I’m currently working on a Python desktop application and I’ve run into a bit of a problem. I’ve tried using PyInstaller to package my application, but it seems to only work on my development machine which runs Ubuntu 20. However, my aim is to make the application run on all Linux systems.
I’ve also tried using fpm to create deb and rpm packages, but I’m a bit lost since I don’t have any experience using it. So I’m wondering if there’s another way to package my Python application that will make it easily distributable across all Linux systems.
I would really appreciate any suggestions or advice on how to solve this problem. Thank you in advance for your help!
if you mean to rebuild the app on another environment, I assume it would run for that environment’s OS, I have made a little search and asked GPT about how py installer works, and the answer is that it uses the build the application for users that are using OSs as development machine in my case (Ubuntu 20). it would be so hard to build my app on all environments.

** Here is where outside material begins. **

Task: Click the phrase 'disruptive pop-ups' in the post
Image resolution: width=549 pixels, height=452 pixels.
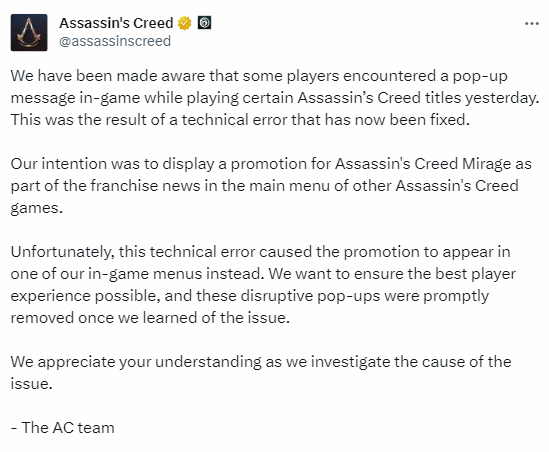Action: pyautogui.click(x=311, y=296)
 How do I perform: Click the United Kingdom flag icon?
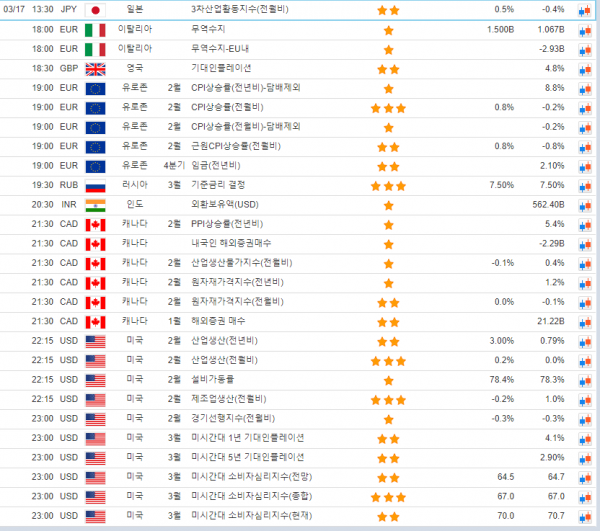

FPM is a tool that can be used to build both .deb and .rpm at the same usage but I have no experience with it fpm link
and thanks for your reference I will read it and if you have another suggestion please tell me
If you want us to be able to help you, you really need to explain how the app is failing, like what error message you’re getting. There are zillions of ways in which it could fail. It’s impossible to guess without more details.
By the way: packaging an app with Python from Ubuntu 20.04 won’t make it run on all Linux systems, since the Python executable embedded in the app is compiled against the glibc version from Ubuntu 20.04. However, AFAIK, it should normally make it compatible with all systems with a later glibc version, which means most recent Linux systems.
Sorry for not making the error clear here is what happens but let me explain what the application does: The application it’s first screen when it opens shows a “welcome page” When the user clicks next he moves to the next page which is taking an “id” Then depending on that id an exam link will be opened in a new window as a browser, that opens the exam in the desktop application as it was a browser but modified because it is a proctoring app in general. Here is the problem:
as I mentioned on Ubuntu 20 there are no problems since the new machine is the same as my development machine. But for Mint OS the program runs and when it comes to the screen whose function is to open the exam as a browser it shows a white screen and then the app crashes.
OK, with that info I would not put “packaging issue” as my first guess. Why do you think it is a packaging issue? Typically if an application installs and starts correctly but only later crashes at run-time, then I would not necessarily investigate packaging first. Additionally, as far as I know, Mint is basically Ubuntu with another name, so I would expect that if something runs fine on Ubuntu it will run fine without modification on Mint as well. So, again why do you think it is an issue with packaging or Pyinstaller?
Is there any kind of error message or stack trace printed somewhere at the moment of the crash? If yes, I recommend you copy this full error message here, if you want someone to be able to help you.
I am not sure about the package issue but what made me think of it because my team mate made the executable on windows and it worked fine with no issues, also i just tried it again now and the log file of the application runs correct in the same flow when it comes to state “open browser” it stopes and no logs comes again because the app stopped, and no errors in the log file
i did that, it shows no errors as well, however i read something related to OpenGl, does this make a problem ? i will get the full error and the log file and show you here, also os it would be the problem because of the system is new and i run the application on a bootable drive but if so why it worked on boot ubuntu drive and not this one !?
“libGL error: MESA-LOADER: failed to open iris: /usr/lib/dri/iris_dri.so: cannot open shared object file: No such file or directory (search paths /usr/lib/x86_64-linux-gnu/dri:$${ORIGIN}/dri:/usr/lib/dri, suffix _dri)” looks like the program tried to find a dynamic library on a path installed by a system package (libgl1-mesa-dri) on your Ubuntu system, which won’t work if the package is not installed on the other machine, or if the other machine’s package manager put the dynamic library in a different location.
First, this sounds like you have installed PyQt through your system package manager (something like sudo apt install python3-pyqt5). I’m not sure PyInstaller is designed to work well in this case. Essentially, PyInstaller will try to locate all your dependencies and bundle them, but the system could install them differently than standard Python tools, confusing PyInstaller. So, I would try to create a virtual environment…
… and pip install pyqt5 (or pyqt6, or pyqt4, depending on what you’re using for the GUI), within the virtual environment, then run PyInstaller from there.
pip will install PyQt from PyPI (PyQt5 · PyPI), which provides self-contained PyQt5 binaries with a more standard layout (the wheel format) than what your Linux distribution provides.
If that doesn’t solve it, I would ask on a PyInstaller-specific place.
If your package is in pure python, a pure python wheel will be good enough. Python is usually available on Linux distributions, so there is no need to distribute a python interpreter by yourself (which PyInstaller does). if there are some C extensions in your package, manylinux wheels can be helpful.
If you really want to distribute all dependencies including cpython and pyqt, Flatpak or AppImage could be better than PyInstaller.